American revolutionaries were a diverse lot. Among their ranks were some of the richest men in the colonies—including George Washington and John Hancock—who believed in republicanism and considered themselves to be defenders of liberty against imperial encroachment. The revolutionaries also included merchants, craftsmen, farmers, and city inhabitants who had been oppressed by tax regulations or the Coercive Acts.
Others joined the revolutionary cause to improve their place in society. Social mobility was one of the main motivators for joining local militias, or the Continental Army. One revolutionary soldier expressed the hope that if his captain was killed in battle, he would have the opportunity to rise to his rank.
It is important to understand that social and economic status did not dictate one's choice of side during the Revolution. Mixed motives pulled men and women in a variety of directions, and some changed sides with ease.
Benedict Arnold is perhaps the most famous turncoat. He was an officer in the Continental Army. Following his second marriage (his wife was suspected of Loyalist leanings), increasing personal debt, and growing frustrations with other officers, he attempted to surrender West Point to the British in 1780. Arnold’s plot was foiled at the last minute, but he escaped and became a British officer.

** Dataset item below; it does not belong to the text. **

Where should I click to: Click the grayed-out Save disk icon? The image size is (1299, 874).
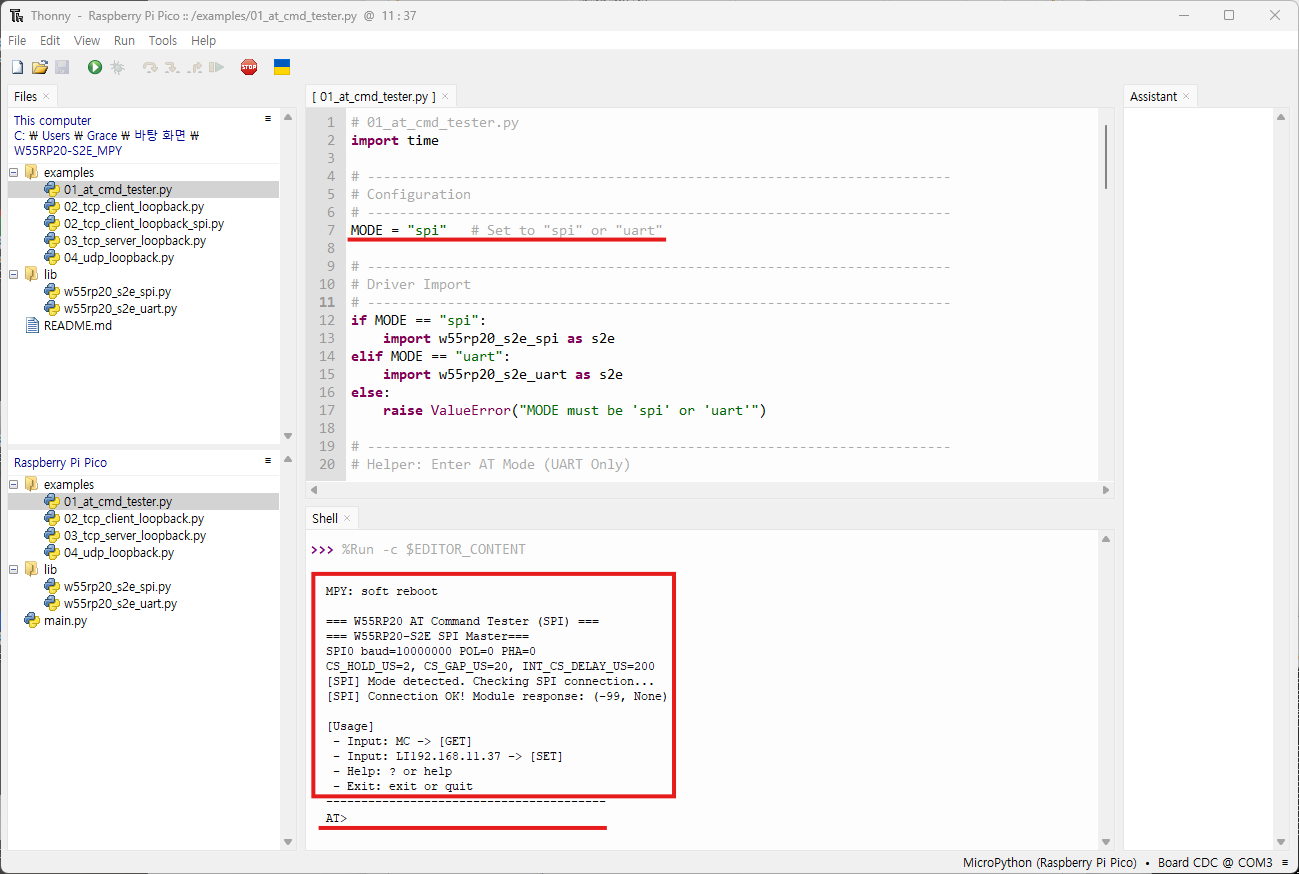coord(62,67)
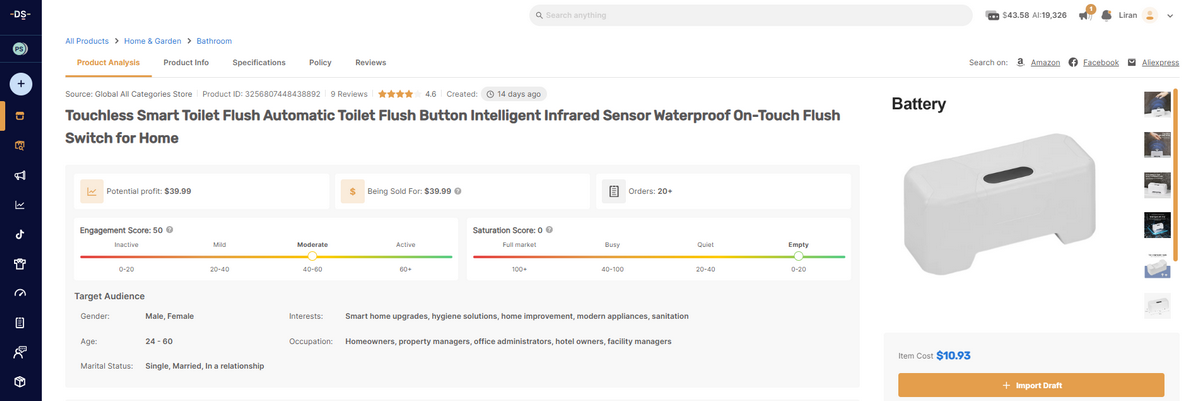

Arnold is an infamous character in American history, but he did what men of lesser rank did repeatedly. Many common soldiers who deserted from the British Army joined the Continental Army or joined it in order to avoid confinement as prisoners of war. British forces included similar recruits.
This occurred more often at sea. Sailor Joseph Bartlett changed sides at least 10 times between 1778 and 1781. Bartlett’s actions identify him as someone who was motivated by personal gain, not republicanism.
The ease with which colonists could change sides is not surprising. The American Revolution is remembered as a “war of thirds”. Of colonial America’s population of 2.5 million, roughly one third remained loyal to Great Britain, while another third committed themselves to the cause of independence. The remaining third was unaffiliated, or only chose to join a cause at times, while continuing their daily lives as best they could.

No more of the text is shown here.